(Saved data entries)
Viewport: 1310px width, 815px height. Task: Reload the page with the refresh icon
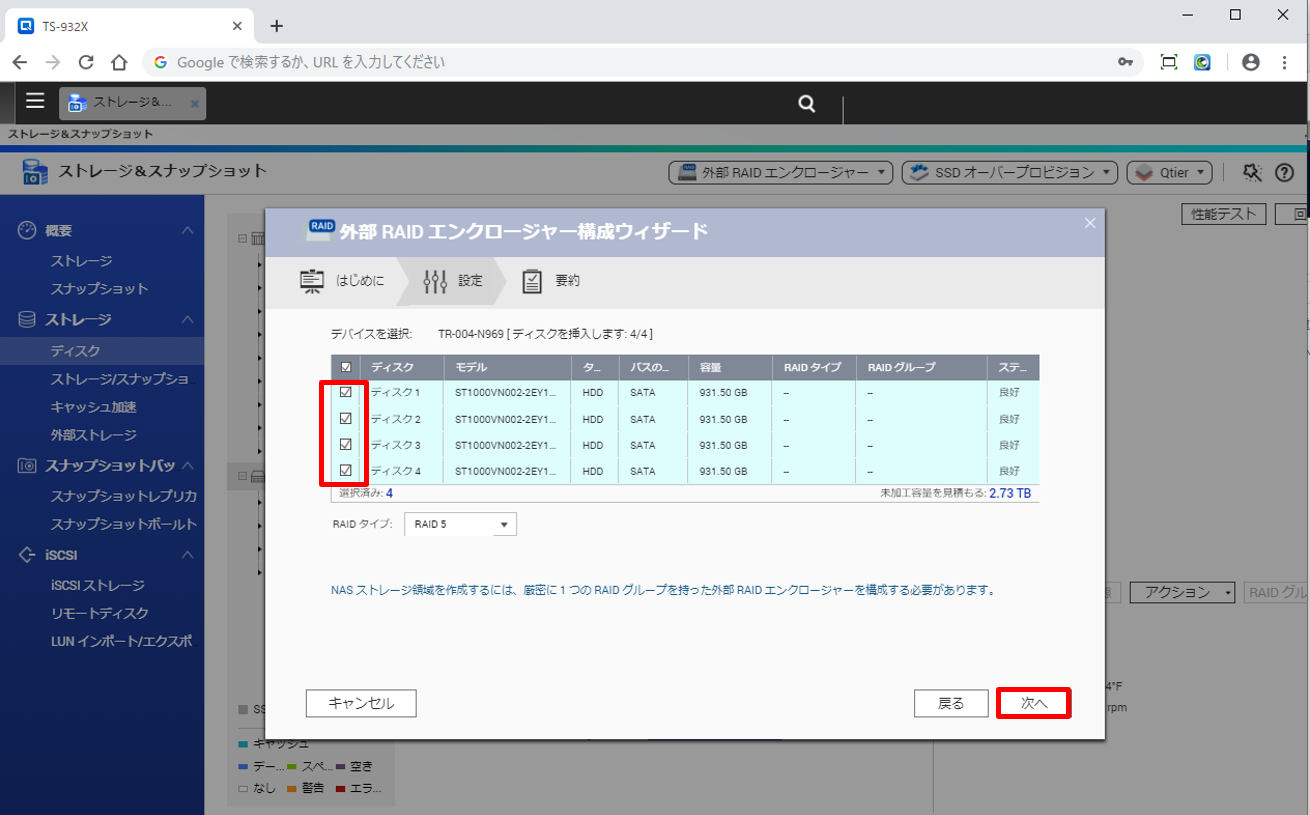[86, 62]
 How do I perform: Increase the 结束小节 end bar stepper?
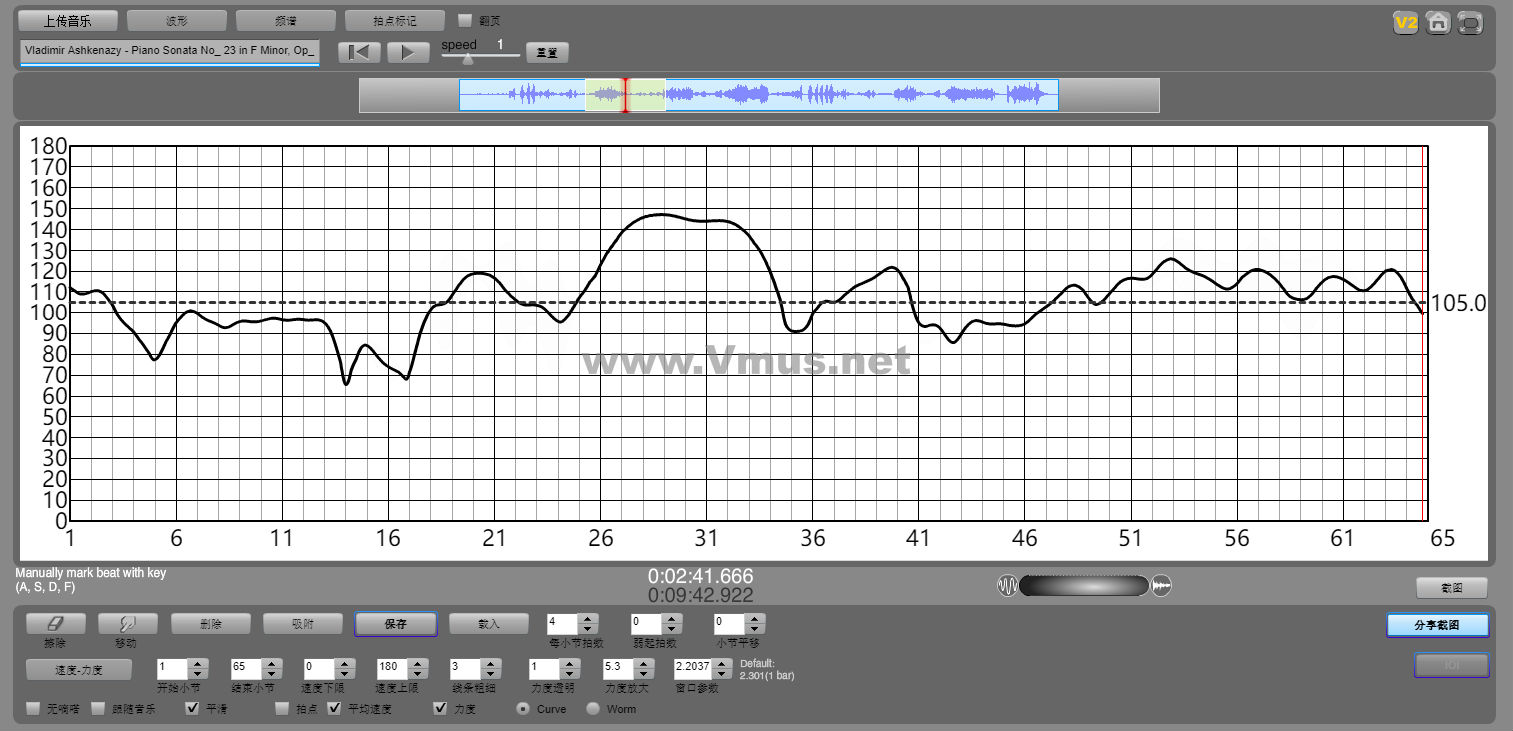pyautogui.click(x=270, y=663)
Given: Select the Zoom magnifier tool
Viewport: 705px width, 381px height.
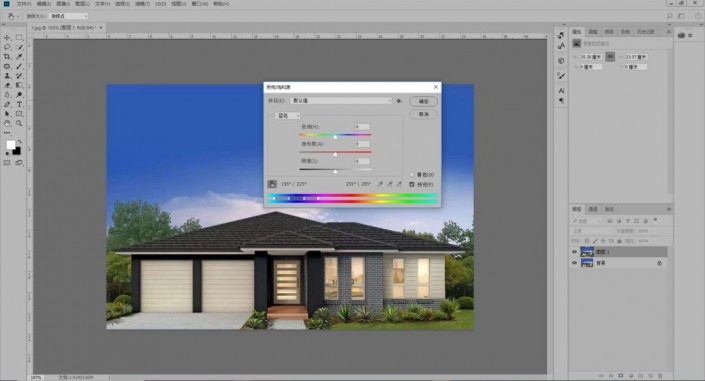Looking at the screenshot, I should (x=19, y=123).
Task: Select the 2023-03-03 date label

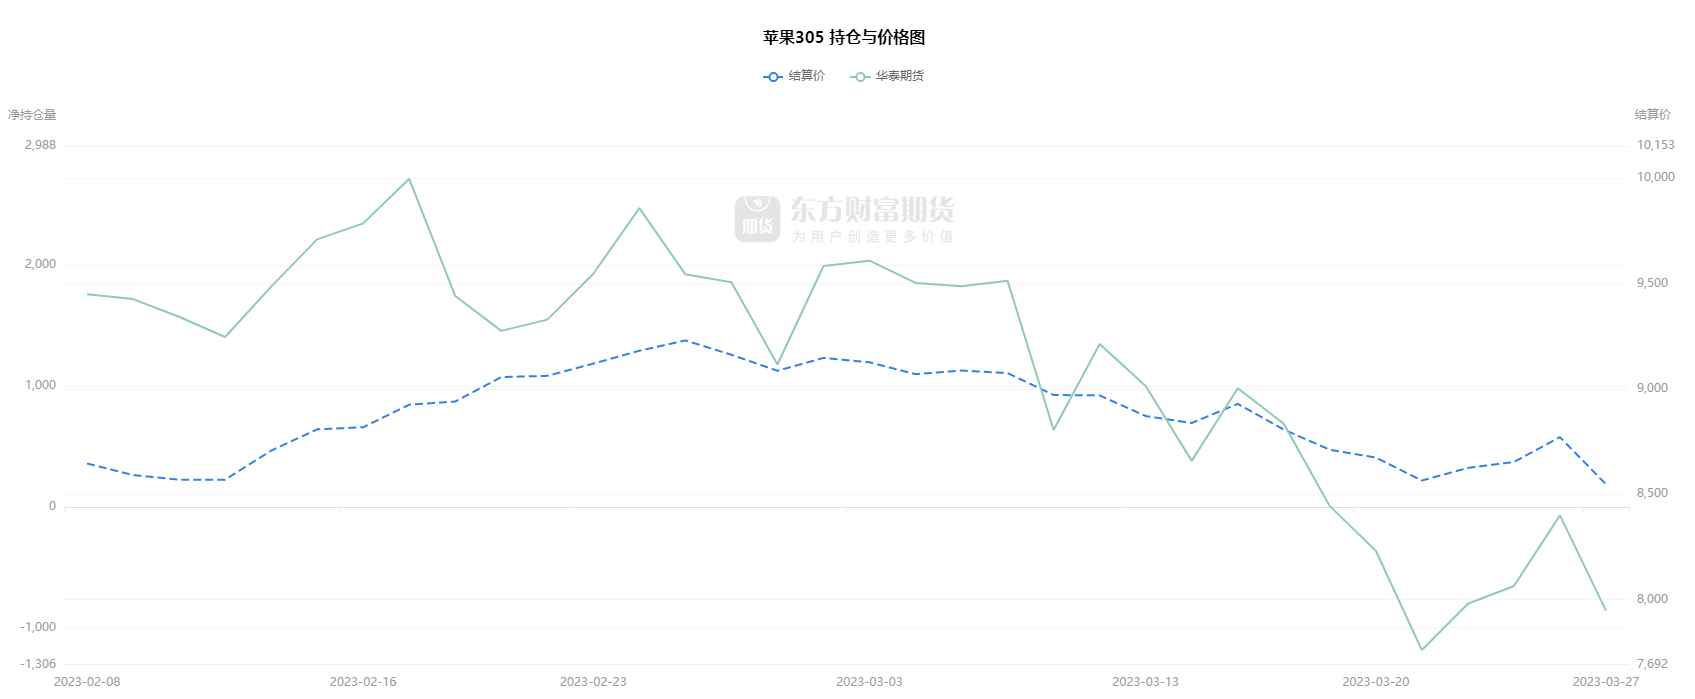Action: (869, 682)
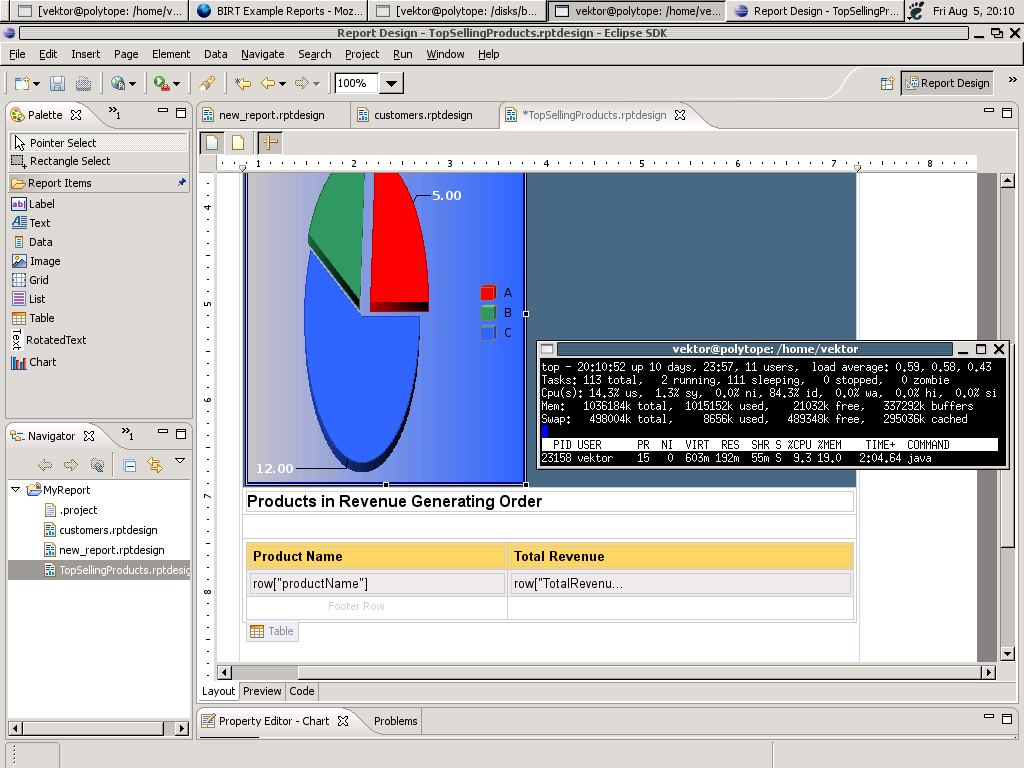Image resolution: width=1024 pixels, height=768 pixels.
Task: Open the Navigator view menu arrow
Action: click(x=180, y=462)
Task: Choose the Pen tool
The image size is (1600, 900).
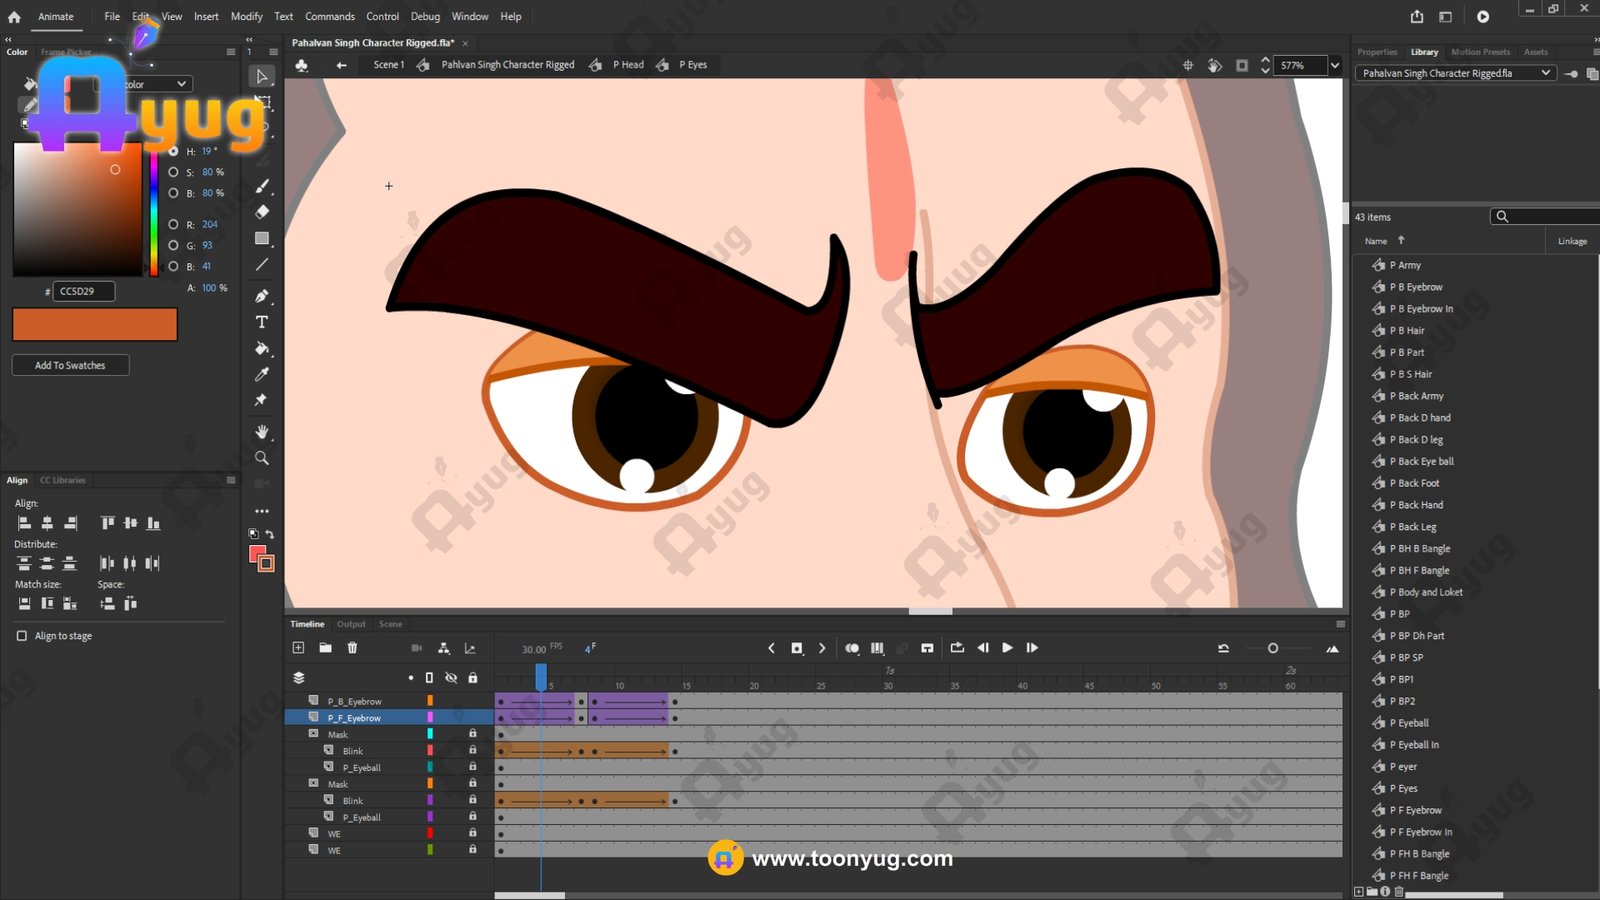Action: pos(262,296)
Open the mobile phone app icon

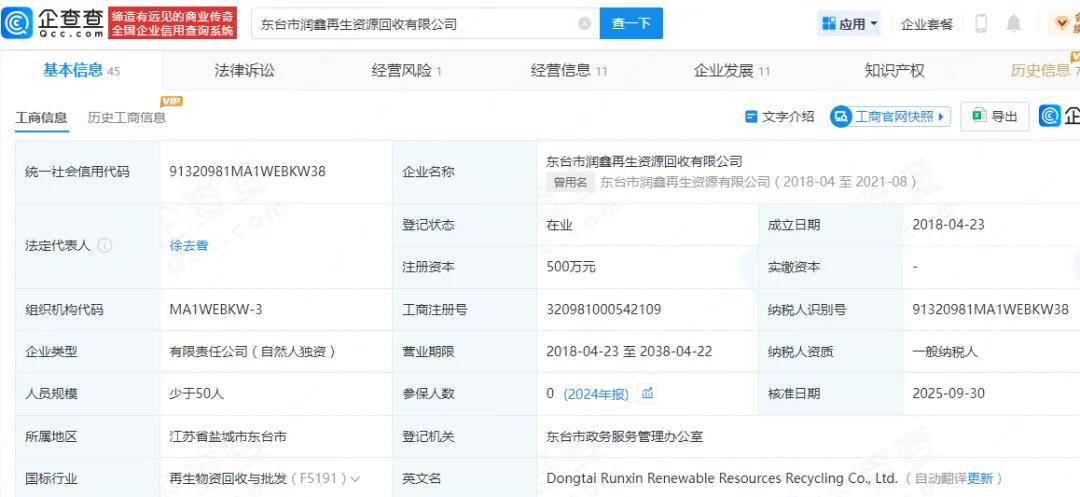[x=981, y=24]
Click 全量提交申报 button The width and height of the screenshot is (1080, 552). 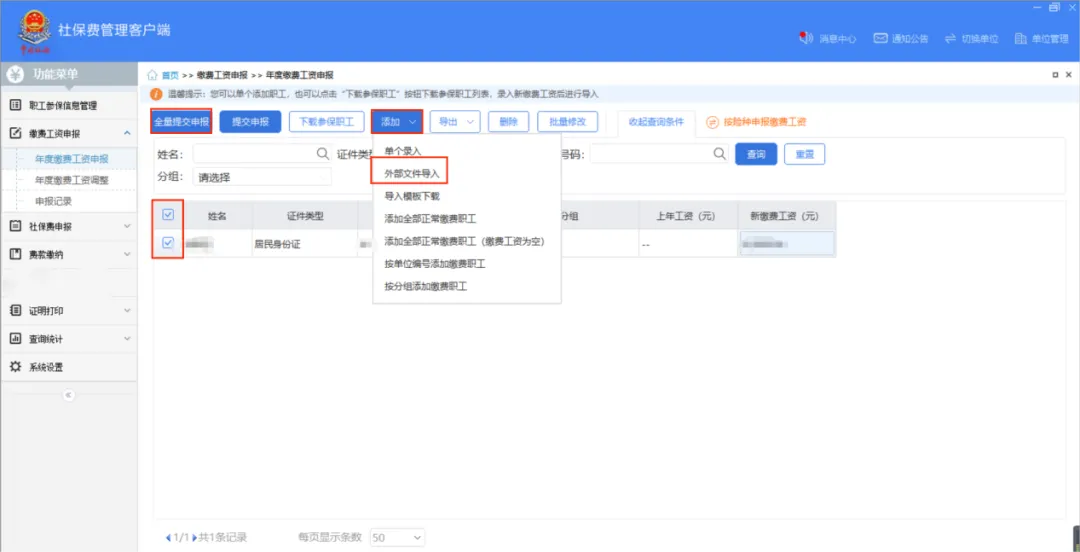(181, 122)
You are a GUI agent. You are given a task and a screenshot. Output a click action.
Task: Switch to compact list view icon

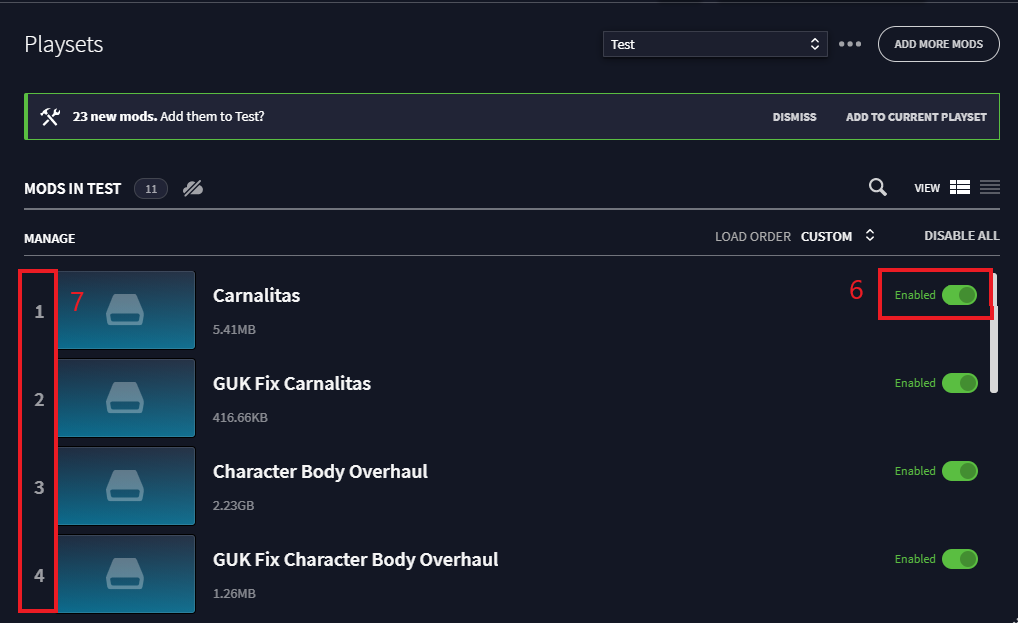click(989, 188)
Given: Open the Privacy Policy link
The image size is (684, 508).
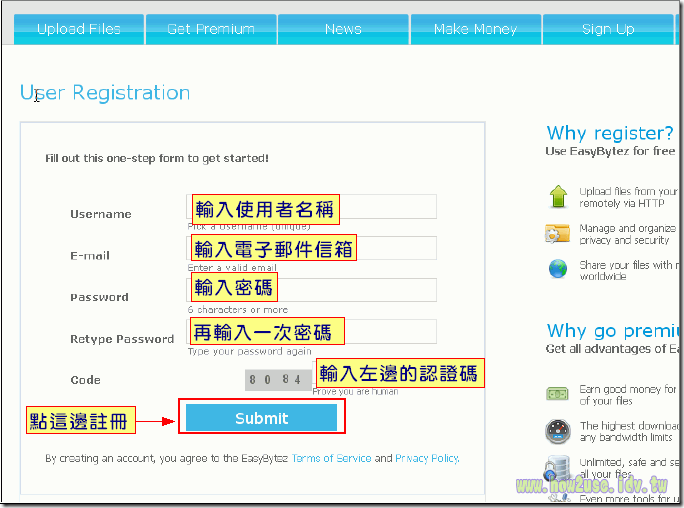Looking at the screenshot, I should [427, 458].
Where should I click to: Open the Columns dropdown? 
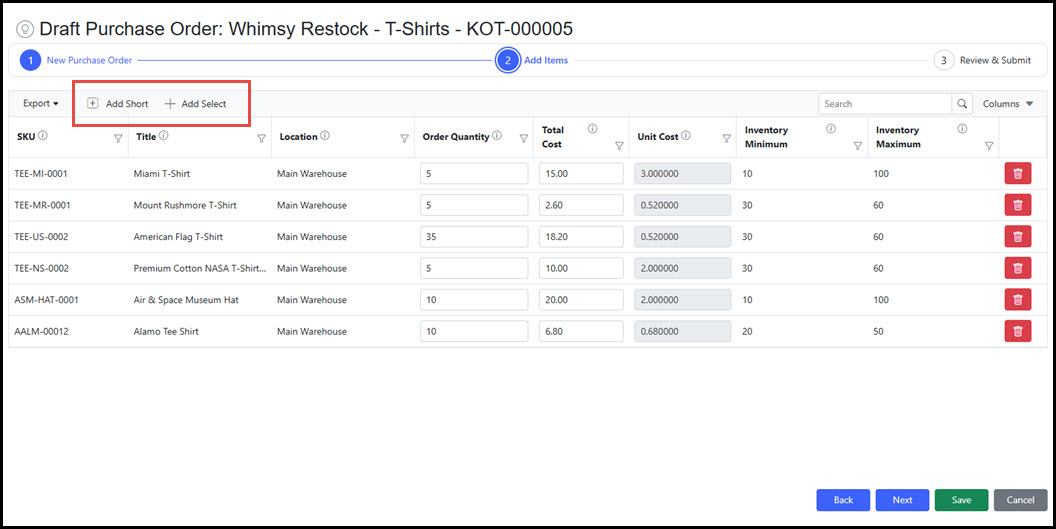[1007, 104]
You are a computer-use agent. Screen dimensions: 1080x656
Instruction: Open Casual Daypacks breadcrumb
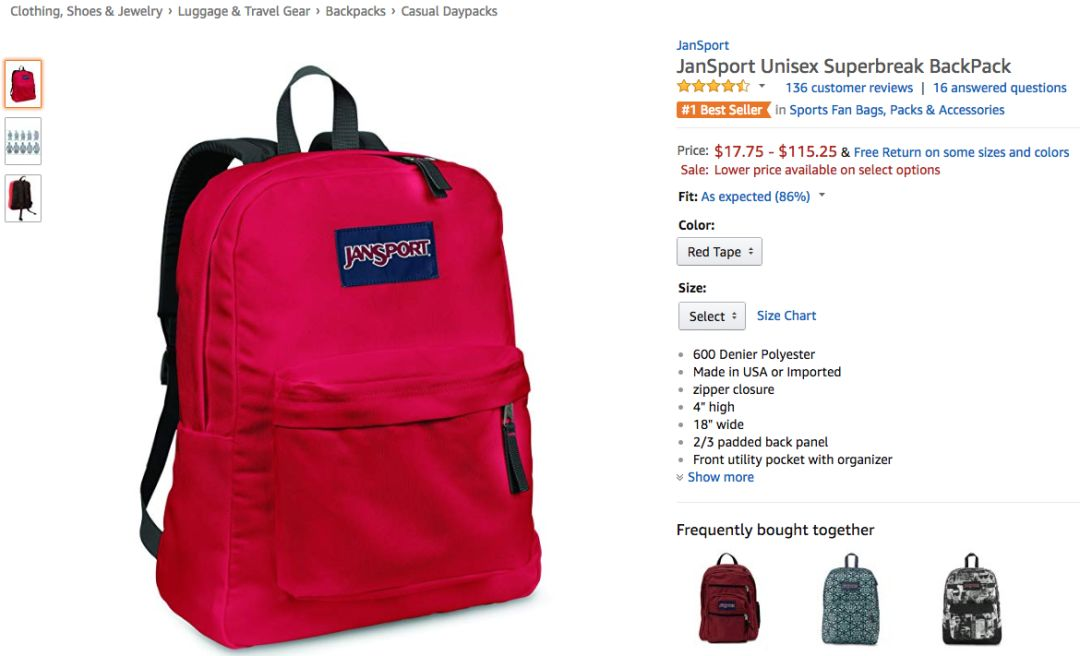tap(449, 11)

▸ **Problem requirements**
Output only the lines from the one that contains "Given: Open the Privacy Policy link" to the end of the entries above, both end lines included, and drop the pictures.

▸ **Reply**
Given: Open the Privacy Policy link
The image size is (684, 508).
Looking at the screenshot, I should [427, 458].
Where should I click to: Open the Columns dropdown? 
[1007, 104]
You are a computer-use agent. Screen dimensions: 1080x656
Instruction: Open Casual Daypacks breadcrumb
tap(449, 11)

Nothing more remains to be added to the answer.